THIS IS A RUSH TRANSCRIPT. THIS COPY MAY NOT BE IN ITS FINAL FORM AND MAY BE UPDATED.
BILL HEMMER, CNN ANCHOR: It is a dangerous combination, the marriage of religious fanaticism with absolute hate. Many say this is the spirit driving bin Laden.
But as CNN's Brute Norton now reports, Osama bin Laden is not the first to move forward in a deadly cause.
(BEGIN VIDEOTAPE)
UNIDENTIFIED MALE: That two planes flew into the two towers...
BRUCE NORTON, CNN CORRESPONDENT (voice-over): Mass murderers. Why do they do what they do? What do they say about it? We know what Osama bin Laden felt -- joy. Religion, mixed with hatred for America.
Timothy McVeigh, hatred for the government. "What the U.S. government did at Waco and Ruby Ridge was dirty. I gave dirty back to them at Oklahoma City." If he'd known there was a day care center in the federal building, "it might have given me pause to switch targets. That's a large amount of collateral damage." His phrase for the 15 children who died in the center.
Pol Pot, the Cambodian, who, most estimates say, killed between 1 and 2 million people in his small country. Told a reporter the year before he died: "My conscious is clear."
William Calley who fired and ordered his platoon to fire at unarmed men, women, children and babies at a village in Vietnam called My Lai. "There wasn't any big deal, sir," he said at his court martial. "They were all the enemy, to be destroyed."
And, finally, Adolph Eichmann, Adolph Hitler's man in charge of the final solution to the Jewish problem. The solution, of course, was to kill all of the Jews, and while Eichmann didn't manage that, he tried. Years later, Israeli agents kidnapped him in Argentina and put him on trial. His defense basically was, "I did as I was ordered." He was convicted and put to death.
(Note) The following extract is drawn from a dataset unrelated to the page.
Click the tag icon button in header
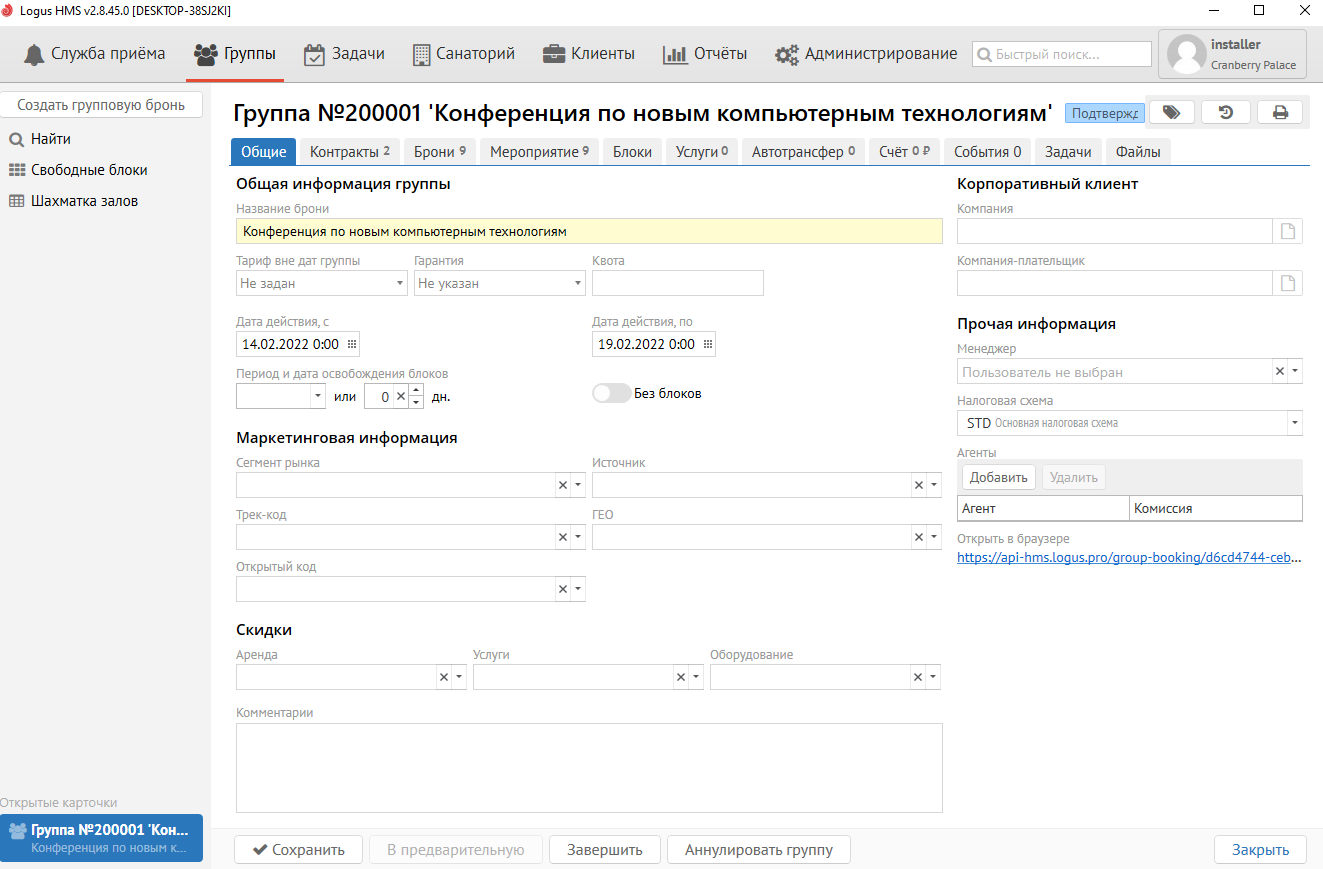Screen dimensions: 1323x869 click(x=1171, y=113)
Except for Calley, whose court martial I covered, and who always seemed to me, simply a very young man, who should not have commanded a platoon and who came apart under the severe stresses of that war -- except for Calley, there is a common denominator here. Fanaticism, the belief that my morality is the only true way. That my judgments are supreme. That seems to be true, whether it's bin Laden's hate-filled version of Islam, McVeigh's hatred of his country's government, Pol Pot's genocidal version of Moaism, Eichmann's allegiance to what was almost a religion, a racist doctrine, which preached, "One country, one people, one leader." With no room for outsiders like the Jews.
Hatred unites them and arrogance. The notion that when it comes to right and wrong, only can I decide.
I'm Bruce Norton.
(END VIDEOTAPE)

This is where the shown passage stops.